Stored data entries
↓

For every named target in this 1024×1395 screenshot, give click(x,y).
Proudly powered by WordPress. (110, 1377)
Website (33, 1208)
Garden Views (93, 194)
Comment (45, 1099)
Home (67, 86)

↑

Problem
Whatever is in the entries above, write it out exactly.

Task result
For every named target in this 1024×1395 screenshot, give click(x,y).
Proudly powered by WordPress. (110, 1377)
Website (33, 1208)
Garden Views (93, 194)
Comment (45, 1099)
Home (67, 86)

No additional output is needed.